Yine, zeytin ihracatı üzerine bir noktaya değinmek isterim, bu çok gündem oldu Türkiye'de, Afrin zeytinlerinin ihraç edilmesi. Afrin'e operasyon düzenlediğiniz zaman, sizin oranın zeytininde, ekmeğinde, toprağında, portakalında ortaklığınız yok ki. Kendinizi niye ortak addedip oradan getirdiğiniz zeytinleri ihraç etmeye kalkıştınız? Nitekim, Sayın Bakan da bunu komisyon toplantısında kabul etmiştir. Bu bir iddia değildir sadece, bunun belgeleri de ortadadır. Dolayısıyla burada az sonra da değineceğimiz Orta Doğu ve Suriye meselesiyle ilgili içinden çıkılmaz durumun ve bu sınır ötesi harekâtın ayrıca nasıl anlamlar taşıdığını bize bir kez daha göstermektedir.

Şüphesiz ki sağlıklı gıdaya ulaşmak her insanın en doğal hakkıdır ve bütün devletlerin, yönetenlerin görevi bunu vatandaşı için sağlamaktır. Fakat gelin görün ki bu iktidarın bu ülkeye yaptığı en büyük kötülük yerli tohumu bitirmektir, bizi hibrit tohuma, bizi İsrail'in tohumuna mahkûm etmektir. Bakın, bugün bu sıralarda oturan insanların her birisinin ailesinde illa ki bir kanser vakası vardır. Bu devlet, bu iktidar, bu Hükûmet bu kadar artmış olan kanser vakalarına dair acaba bir araştırma yapmayı düşünüyor mu? Hayır. Artık, kanser genetik olmaktan çıktı çünkü bu tüketim maddeleri nedeniyle. Dolayısıyla bizim, buradan, yine bu iktidara çağrımız, bu politikadan derhâl vazgeçilmelidir, yerli tohuma hızla dönülmelidir ve denetlenmesi sağlanabilmelidir.

Yine diğer konularımızdan bir tanesi ithal edilen et. Bakın, bugün televizyonlarda, medyada ağırlıklı olarak boyalı et üzerinde gündem oluşmuş durumda. Bunun yanı sıra, Ankara'da, başkentte şarbonlu ete rastlandı. Sağlıksız bir şekilde ihraç ediliyor. Hâlbuki bu ülke bir tarım ülkesi, hâlbuki bu ülkede hayvancılık bu ülkenin temel geçim kaynağı ama -yine demin ifade ettiğimiz gibi- yandaşlara peşkeş çekildi bu alan ve eti ithal eder duruma geldik. Hâlbuki bu ülke et ihraç edecek potansiyele sahip bir ülkedir.

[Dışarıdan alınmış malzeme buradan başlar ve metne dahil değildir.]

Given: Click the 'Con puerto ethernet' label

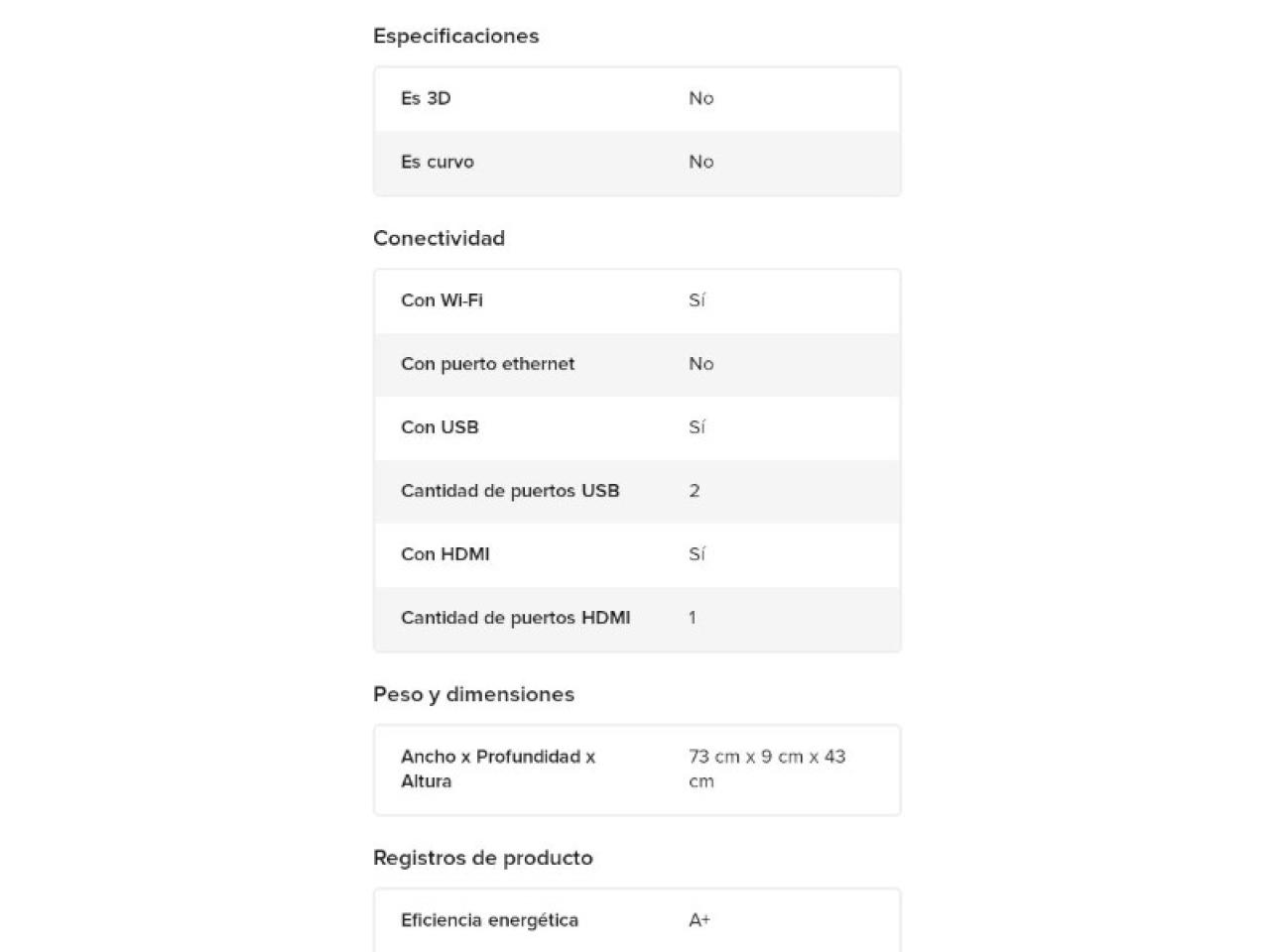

Bunun yanı sıra, Türkiye bir buğday cennetidir, Türkiye bir tarım bölgesidir. Birçok ülkede yetişmeyen bitkiler, sebzeler, meyveler burada yetişmektedir. En önemli örneklerden biri buğdaydır. Neden bizi buğday konusunda da yurt dışına mahkûm ettiniz? Neden ithalata mahkûm ettiniz?

Bunun yanı sıra, yine çarpıcı bir örnek Suriye; yanı başımızda yıllardır devam eden savaş var ama biz oradan patates ithal ettik. Türkiye patates ithal etmesi gereken bir ülke midir? Hayır ama uygulanan politikalar ne yazık ki bu ülkeyi patatese de muhtaç etmiş durumdadır.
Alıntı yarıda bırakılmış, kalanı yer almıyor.